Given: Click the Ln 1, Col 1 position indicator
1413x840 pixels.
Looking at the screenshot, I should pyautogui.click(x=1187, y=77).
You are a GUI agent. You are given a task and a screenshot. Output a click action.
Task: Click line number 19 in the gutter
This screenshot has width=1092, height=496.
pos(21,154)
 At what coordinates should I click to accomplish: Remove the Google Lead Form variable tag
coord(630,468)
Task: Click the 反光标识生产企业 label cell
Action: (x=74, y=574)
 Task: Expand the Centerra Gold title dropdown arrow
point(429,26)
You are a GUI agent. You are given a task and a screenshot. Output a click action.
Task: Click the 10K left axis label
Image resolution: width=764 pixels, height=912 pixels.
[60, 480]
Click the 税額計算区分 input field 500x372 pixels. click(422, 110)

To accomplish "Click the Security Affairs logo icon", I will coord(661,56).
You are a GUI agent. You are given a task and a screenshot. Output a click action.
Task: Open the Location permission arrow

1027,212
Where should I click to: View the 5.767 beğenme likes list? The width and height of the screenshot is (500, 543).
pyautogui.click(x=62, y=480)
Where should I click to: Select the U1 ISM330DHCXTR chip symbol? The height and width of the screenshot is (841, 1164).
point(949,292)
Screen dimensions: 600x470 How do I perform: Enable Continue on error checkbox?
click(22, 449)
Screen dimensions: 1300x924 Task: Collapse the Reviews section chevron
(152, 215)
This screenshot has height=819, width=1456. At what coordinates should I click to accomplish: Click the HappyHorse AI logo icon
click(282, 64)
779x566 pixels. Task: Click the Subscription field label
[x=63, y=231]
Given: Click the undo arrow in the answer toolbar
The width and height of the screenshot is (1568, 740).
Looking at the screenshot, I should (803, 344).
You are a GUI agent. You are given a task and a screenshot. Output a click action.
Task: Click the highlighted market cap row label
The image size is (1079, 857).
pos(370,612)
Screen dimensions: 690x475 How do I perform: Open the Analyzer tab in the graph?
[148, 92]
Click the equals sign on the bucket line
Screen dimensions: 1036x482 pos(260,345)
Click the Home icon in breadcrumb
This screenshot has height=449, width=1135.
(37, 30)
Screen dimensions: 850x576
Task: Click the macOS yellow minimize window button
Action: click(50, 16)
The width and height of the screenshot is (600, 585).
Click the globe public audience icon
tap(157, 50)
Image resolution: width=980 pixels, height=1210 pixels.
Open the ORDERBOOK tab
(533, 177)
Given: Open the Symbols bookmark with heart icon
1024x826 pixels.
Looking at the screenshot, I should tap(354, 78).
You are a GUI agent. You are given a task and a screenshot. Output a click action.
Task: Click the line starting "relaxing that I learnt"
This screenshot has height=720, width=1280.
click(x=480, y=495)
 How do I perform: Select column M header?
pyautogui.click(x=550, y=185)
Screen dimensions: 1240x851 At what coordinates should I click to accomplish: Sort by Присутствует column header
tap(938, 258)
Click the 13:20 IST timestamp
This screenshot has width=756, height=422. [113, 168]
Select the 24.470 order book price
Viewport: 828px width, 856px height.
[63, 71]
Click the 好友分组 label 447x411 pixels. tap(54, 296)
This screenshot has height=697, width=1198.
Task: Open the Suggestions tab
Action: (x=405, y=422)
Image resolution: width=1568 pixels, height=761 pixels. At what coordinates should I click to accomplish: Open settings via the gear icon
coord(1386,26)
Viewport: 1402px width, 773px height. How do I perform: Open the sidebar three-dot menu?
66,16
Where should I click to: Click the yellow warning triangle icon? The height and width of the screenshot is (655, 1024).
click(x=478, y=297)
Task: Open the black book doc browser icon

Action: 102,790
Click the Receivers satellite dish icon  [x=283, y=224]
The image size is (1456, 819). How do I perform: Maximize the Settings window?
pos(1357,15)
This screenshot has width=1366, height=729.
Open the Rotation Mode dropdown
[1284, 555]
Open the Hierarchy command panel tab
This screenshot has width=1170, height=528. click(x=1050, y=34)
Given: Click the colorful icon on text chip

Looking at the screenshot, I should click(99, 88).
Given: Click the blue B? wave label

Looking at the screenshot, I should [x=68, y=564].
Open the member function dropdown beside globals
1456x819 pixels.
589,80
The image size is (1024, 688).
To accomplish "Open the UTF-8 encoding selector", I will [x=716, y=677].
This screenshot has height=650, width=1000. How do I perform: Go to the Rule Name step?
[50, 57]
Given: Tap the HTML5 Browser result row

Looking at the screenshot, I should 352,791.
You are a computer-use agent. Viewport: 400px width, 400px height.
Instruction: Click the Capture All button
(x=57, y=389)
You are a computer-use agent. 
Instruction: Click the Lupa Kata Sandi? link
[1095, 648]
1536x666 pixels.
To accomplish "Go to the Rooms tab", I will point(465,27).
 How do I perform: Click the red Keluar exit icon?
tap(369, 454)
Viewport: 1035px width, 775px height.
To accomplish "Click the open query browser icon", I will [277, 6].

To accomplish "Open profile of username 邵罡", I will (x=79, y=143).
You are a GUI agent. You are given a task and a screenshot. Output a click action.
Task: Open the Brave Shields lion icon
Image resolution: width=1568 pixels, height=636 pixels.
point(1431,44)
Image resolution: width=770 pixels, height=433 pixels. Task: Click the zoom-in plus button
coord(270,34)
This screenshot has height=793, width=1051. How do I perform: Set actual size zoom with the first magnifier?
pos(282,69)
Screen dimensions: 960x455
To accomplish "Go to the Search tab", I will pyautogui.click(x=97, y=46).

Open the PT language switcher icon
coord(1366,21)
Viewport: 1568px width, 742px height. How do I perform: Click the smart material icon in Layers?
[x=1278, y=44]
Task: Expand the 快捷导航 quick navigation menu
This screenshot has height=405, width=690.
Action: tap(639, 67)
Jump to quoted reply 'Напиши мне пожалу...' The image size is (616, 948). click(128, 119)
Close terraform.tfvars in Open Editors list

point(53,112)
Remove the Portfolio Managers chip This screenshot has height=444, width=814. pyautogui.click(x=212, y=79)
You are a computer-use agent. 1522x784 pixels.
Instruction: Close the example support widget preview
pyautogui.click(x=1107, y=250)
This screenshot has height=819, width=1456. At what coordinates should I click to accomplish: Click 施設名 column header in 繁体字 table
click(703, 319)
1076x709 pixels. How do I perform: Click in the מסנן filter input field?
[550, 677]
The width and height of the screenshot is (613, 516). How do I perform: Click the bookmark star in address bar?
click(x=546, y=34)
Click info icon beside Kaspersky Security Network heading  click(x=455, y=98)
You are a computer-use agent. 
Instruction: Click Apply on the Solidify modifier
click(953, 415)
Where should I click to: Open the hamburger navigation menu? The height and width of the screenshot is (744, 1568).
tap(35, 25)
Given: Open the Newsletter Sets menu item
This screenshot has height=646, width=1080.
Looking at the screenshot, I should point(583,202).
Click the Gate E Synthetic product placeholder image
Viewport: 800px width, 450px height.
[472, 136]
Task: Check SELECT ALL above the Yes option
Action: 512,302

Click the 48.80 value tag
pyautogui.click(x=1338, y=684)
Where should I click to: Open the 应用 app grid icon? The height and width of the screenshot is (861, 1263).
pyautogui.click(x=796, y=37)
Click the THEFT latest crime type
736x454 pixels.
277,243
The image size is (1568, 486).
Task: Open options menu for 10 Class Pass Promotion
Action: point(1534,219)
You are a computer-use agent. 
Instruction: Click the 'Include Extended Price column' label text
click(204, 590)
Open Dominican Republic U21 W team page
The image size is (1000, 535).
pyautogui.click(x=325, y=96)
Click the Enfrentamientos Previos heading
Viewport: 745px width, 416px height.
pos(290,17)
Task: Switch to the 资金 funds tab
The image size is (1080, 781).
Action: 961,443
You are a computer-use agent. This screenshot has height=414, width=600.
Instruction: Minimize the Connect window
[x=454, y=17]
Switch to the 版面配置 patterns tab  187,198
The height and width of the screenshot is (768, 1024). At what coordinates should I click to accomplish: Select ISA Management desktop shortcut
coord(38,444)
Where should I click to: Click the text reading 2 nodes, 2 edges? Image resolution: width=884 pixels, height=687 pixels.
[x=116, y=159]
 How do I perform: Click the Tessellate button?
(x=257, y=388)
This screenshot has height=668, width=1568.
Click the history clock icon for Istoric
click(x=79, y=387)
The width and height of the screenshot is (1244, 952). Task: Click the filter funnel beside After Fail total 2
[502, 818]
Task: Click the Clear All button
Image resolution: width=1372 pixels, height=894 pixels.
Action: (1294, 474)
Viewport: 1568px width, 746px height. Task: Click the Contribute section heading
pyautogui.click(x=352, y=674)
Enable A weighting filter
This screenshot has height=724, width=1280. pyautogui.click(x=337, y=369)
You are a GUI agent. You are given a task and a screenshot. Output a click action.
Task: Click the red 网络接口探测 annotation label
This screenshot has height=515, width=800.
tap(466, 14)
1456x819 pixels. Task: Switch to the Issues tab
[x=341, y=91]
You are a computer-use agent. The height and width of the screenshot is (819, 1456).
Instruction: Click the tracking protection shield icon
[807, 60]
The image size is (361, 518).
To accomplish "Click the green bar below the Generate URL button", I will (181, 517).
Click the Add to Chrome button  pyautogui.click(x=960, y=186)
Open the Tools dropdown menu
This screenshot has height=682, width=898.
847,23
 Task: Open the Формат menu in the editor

WHAT THE TASK REQUIRES — Return the rows above exactly as they appear, everything from the line containing "Click the Gate" down to the line containing "pyautogui.click(x=796, y=37)", with both of those lines included.

TASK RESULT —
Click the Gate E Synthetic product placeholder image
Viewport: 800px width, 450px height.
[472, 136]
Task: Check SELECT ALL above the Yes option
Action: 512,302

Click the 48.80 value tag
pyautogui.click(x=1338, y=684)
Where should I click to: Open the 应用 app grid icon? The height and width of the screenshot is (861, 1263).
pyautogui.click(x=796, y=37)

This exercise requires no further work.